Si je n'ai pas trouvé le film si effrayant que ça (un ou deux jump scare, pas trop de gore et aucun traumatisme vis à vis des trains ne sont à prévoir), il est éprouvant. Le scénario maîtrise à la perfection les poncifs du film d'horreur et la réalisation est d'une efficacité diabolique. Malgré un très grand classicisme du sujet et de son traitement, on se voit offrir des pépites de créativité, et le film parvient à créer du suspense et à garder un rythme trépidant sur toute sa durée. Même sans révolutionner le genre, Dernier train pour Busan s'impose comme une nouvelle référence du film de zombies. Même l'esthétique de ses zombies est sympa, avec les soudaines accélérations, les craquements et convulsions des personnages, qui malgré l'impression de déjà-vu change quand même des normes.
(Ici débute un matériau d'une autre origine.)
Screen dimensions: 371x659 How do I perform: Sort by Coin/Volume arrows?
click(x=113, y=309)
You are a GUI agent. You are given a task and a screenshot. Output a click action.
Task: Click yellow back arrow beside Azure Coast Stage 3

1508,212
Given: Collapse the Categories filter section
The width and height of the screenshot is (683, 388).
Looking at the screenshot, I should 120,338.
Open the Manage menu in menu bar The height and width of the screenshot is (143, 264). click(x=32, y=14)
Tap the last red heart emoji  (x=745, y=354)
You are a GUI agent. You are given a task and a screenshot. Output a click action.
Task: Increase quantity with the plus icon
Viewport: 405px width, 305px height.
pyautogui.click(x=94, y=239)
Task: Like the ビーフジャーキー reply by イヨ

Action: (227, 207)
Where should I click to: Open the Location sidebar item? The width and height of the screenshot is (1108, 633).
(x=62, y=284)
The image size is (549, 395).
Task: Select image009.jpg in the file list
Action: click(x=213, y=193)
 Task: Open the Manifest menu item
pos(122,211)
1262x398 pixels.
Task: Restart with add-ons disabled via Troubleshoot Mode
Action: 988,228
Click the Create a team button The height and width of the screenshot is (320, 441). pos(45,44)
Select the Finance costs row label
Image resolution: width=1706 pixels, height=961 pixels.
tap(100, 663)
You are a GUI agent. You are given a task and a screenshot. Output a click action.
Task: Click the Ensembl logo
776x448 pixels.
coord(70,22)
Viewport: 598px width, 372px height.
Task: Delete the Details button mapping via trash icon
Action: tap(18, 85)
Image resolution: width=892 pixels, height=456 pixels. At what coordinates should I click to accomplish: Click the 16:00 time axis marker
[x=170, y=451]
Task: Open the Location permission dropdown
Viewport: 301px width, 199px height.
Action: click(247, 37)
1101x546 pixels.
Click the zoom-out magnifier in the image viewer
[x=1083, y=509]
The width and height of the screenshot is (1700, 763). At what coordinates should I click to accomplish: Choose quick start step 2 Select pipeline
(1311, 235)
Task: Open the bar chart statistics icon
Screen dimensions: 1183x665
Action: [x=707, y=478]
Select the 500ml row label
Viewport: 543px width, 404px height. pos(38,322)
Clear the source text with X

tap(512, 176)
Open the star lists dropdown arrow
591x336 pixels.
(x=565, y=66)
Il y a quelques années, j'ai fait une conférence sur la place "politique" du zombie dans la catégorie souvent mésestimée du film de genre. Je reste persuadée qu'en dehors des comédies horrifiques, le bon film de zombies a le devoir de porter un message politique. Il permet tellement de métaphores ! Il offre tellement de possibilités ! J'ai eu la surprise de découvrir que, non contents de respecter à la lettre les règles du film d'horreur, les créateurs ont également retenu les éléments du film de zombies classique. La politique n'est pas omniprésente mais elle est bien là. Critiques de la course au profit et de l'individualisme servent de fil rouge au scénario. Quelques incursions sont faites (très discrètement) du côté de la question de la lutte des classes ou de cette thématique qui semble chère aux pays asiatiques ces dernières années, à savoir le conflit des générations. Mais là où le film résonne avec l'actualité et s'avère très malin, c'est sur le sujet de l'immigration. La problématique est certainement différente ici et en Corée du Sud, mais le fond du message reste le même - et il est universel. La scène la plus importante et la plus émouvante consiste à nous mettre devant ce qui devient alors une évidence... Utiliser le cadre d'un huis clos dans un train peut rendre les choses plus lisibles : le passage d'un wagon à l'autre, la peur de l'autre, tout paraît encore plus évident que dans Land of the Dead, qui traite pourtant du même thème. Certes, on est loin du pamphlet philosophique bourrin du Transperceneige (lui aussi un film de train avec un gros fond politique mais un scénario sans aucune profondeur)... et ce n'est pas plus mal.
A mon grand regret, le caractère presque confidentiel de ce petit chef d'œuvre est probablement dû à sa nationalité. Certes, il n'est pas forcément destiné au grand public, mais il aurait dû faire un carton. Ses origines le rendent très différents des classiques blockbusters américains, et de ce fait vraiment appréciable, parce qu'il traite ses personnages en essayant de s'éloigner des clichés. Ici, les gens paniquent, pleurent, sont désemparés. Ils ne se transforment pas en machines à tuer à l'instant où ils voient leur premier zombie. Ils ont de très mauvais réflexes. Ils réagissent en fonction des conventions sociales, de ce qu'on leur a appris, ils n'ont pas peur de se montrer sous leur véritable jour. Il parvient en moins de 2 heures à concurrencer The Walking Dead sur son traitement du comportement humain dans une situation extrême, et c'est plutôt pas mal. Sans compter que les acteurs sont vraiment excellents.
En bref
Ce serait dommage de rater ce film, en particulier si vous aimez un minimum les films d'horreur, de contagion, de zombies, d'action ou simplement les films catastrophes. Tant qu'il est dans les cinémas encore pour quelques jours, foncez-y, vous ne serez pas déçus. C'est peut-être le meilleur film du genre qui soit sorti ces 10 dernières années.
Vous ne pouvez pas ne pas le voir !
NB : il semble qu'un film d'animation nommé Seoul Station serve de préquel à ce film. Je ne l'ai pas vu, mais j'ose espérer que les deux films sortiront dans une édition DVD ou Blu-ray commune ! Si vous avez eu la chance de le voir, n'hésitez pas à nous en parler en commentaires.
NB : Oui, je sais. J'ai oublié de parler de ses défauts. Il n'y en a pas des masses, mais on notera des faux raccords à la pelle, un scénario partiellement prévisible (mais c'est aussi ce qui apporte le suspense) et des "moments dramas" (les gens qui regardent les dramas Coréens sauront de quoi je parle) qui vous feront certainement vous marrer malgré vous.